Jane had a knee reconstruction after suffering a ligament tear in January and has played just a 40-minute hitout followed by a full game for Wellington in the NPC since his return to training last month.

“He was world-class before he was injured and we expect him to get back to that standard pretty quickly,” Hansen said of the 43-Test veteran.

“He wouldn’t be here if we didn’t think he was ready to start. He and Ben have similar skills. He’s very good with his kick and chase, he’s good in the air and he’s a great finisher.”

Hansen has no qualms about shifting Smith from the wing to start just his second Test at centre in place of veteran No.13 Conrad Smith, who has begun a four-month break from rugby.

Hansen admits there is a risk changing the role of a player who is in form but believes Ben Smith has the all-round game required.

“We need to find another centre – Conrad has been the one and only for a long time – and now’s the time to do that.

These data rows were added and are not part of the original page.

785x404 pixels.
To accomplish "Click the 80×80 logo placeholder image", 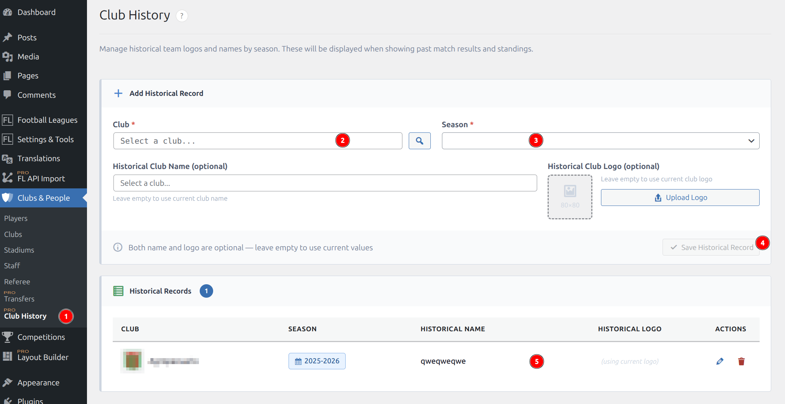I will [570, 197].

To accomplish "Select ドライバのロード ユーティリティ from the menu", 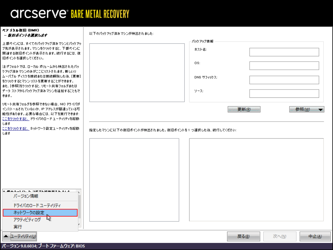I will pos(37,205).
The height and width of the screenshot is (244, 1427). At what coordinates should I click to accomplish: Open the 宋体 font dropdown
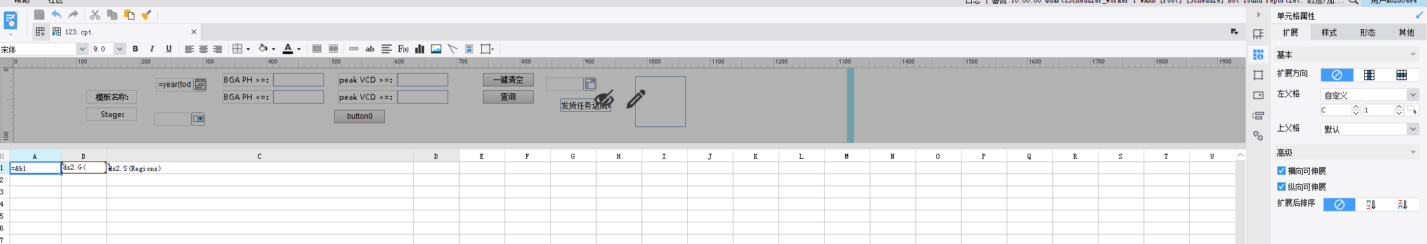pyautogui.click(x=82, y=49)
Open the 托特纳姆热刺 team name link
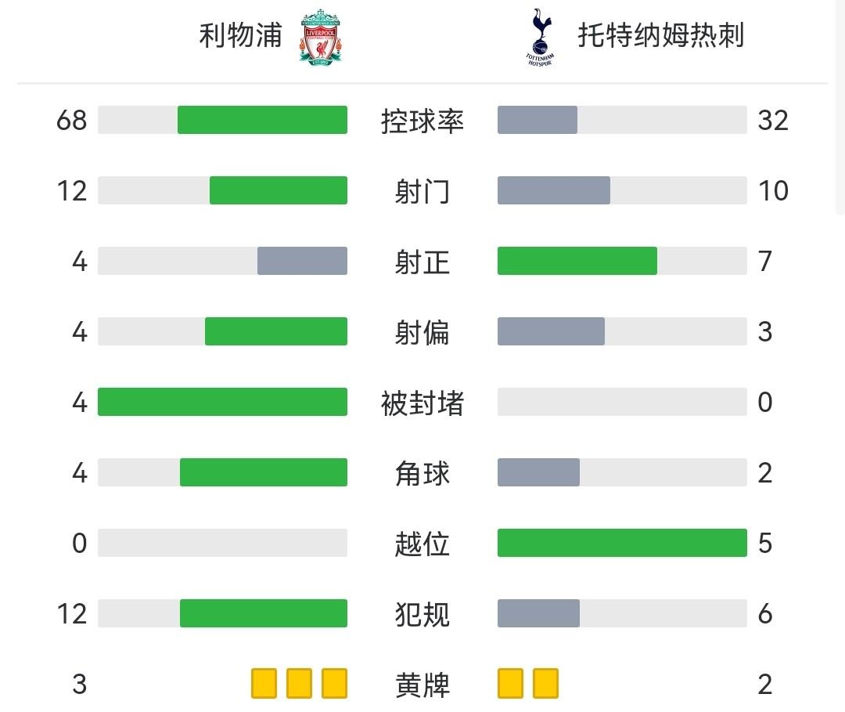This screenshot has height=712, width=845. tap(660, 35)
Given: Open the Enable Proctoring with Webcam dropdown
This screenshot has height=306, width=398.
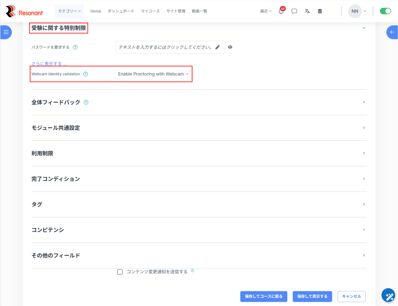Looking at the screenshot, I should click(153, 74).
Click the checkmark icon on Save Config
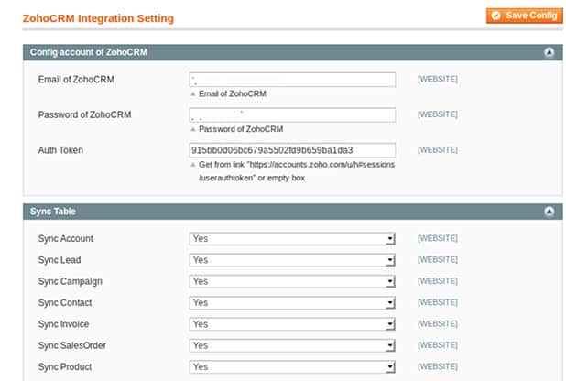 coord(495,16)
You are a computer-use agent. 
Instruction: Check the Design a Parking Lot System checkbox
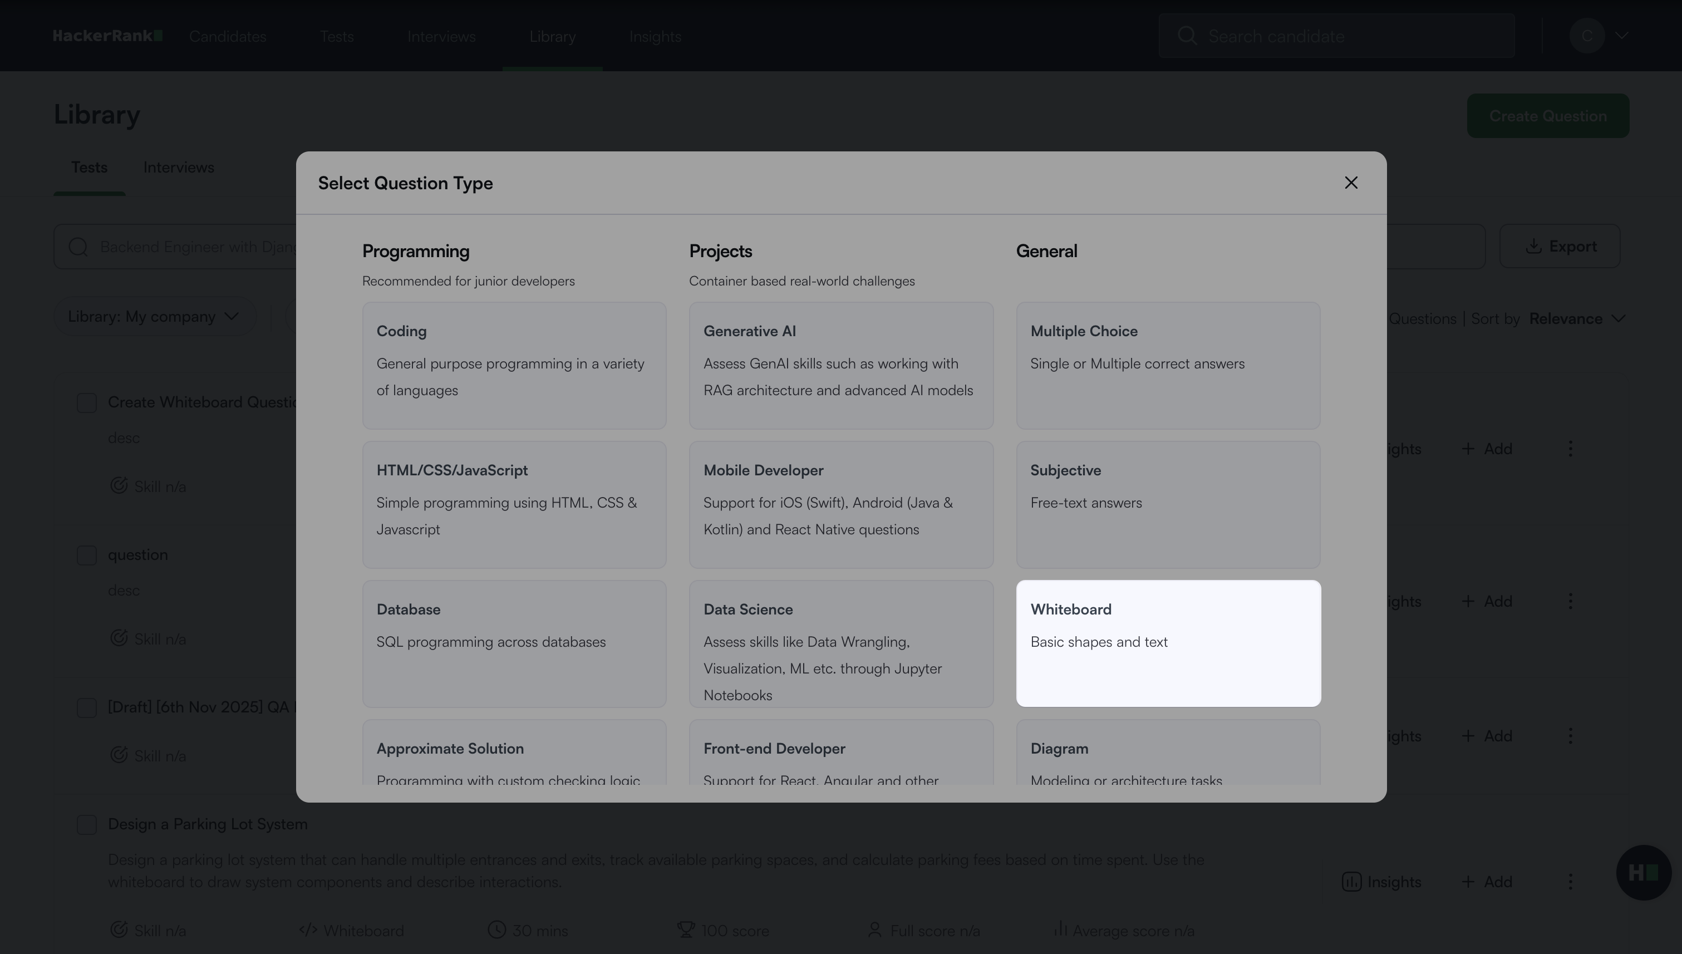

“He (Ben Smith) is not going in there cold. He trained there a lot as he was cover for Conrad during the championship and he finished the test against Argentina at second five-eighth.”

The clamour for Beauden Barrett to start at first five-eighth is set to fall on deaf ears with an indication Aaron Cruden has recovered from a knee niggle and will wear No.10 again – as he did in the 38-27 defeat of South Africa at Ellis Park before being replaced by Barrett.

“Beauden has closed out Tests really well, he is coming along nicely,” Hansen said.

“But the expectation is that all these guys will be better than the last time they played.”

The All Blacks will train again on Wednesday while the Wallabies will fly into Queenstown for two days of preparation.

Officials reported the Forsyth Barr Stadium indoor venue will be filled to its capacity of almost 30,000 for the dead rubber third Bledisloe Cup Test.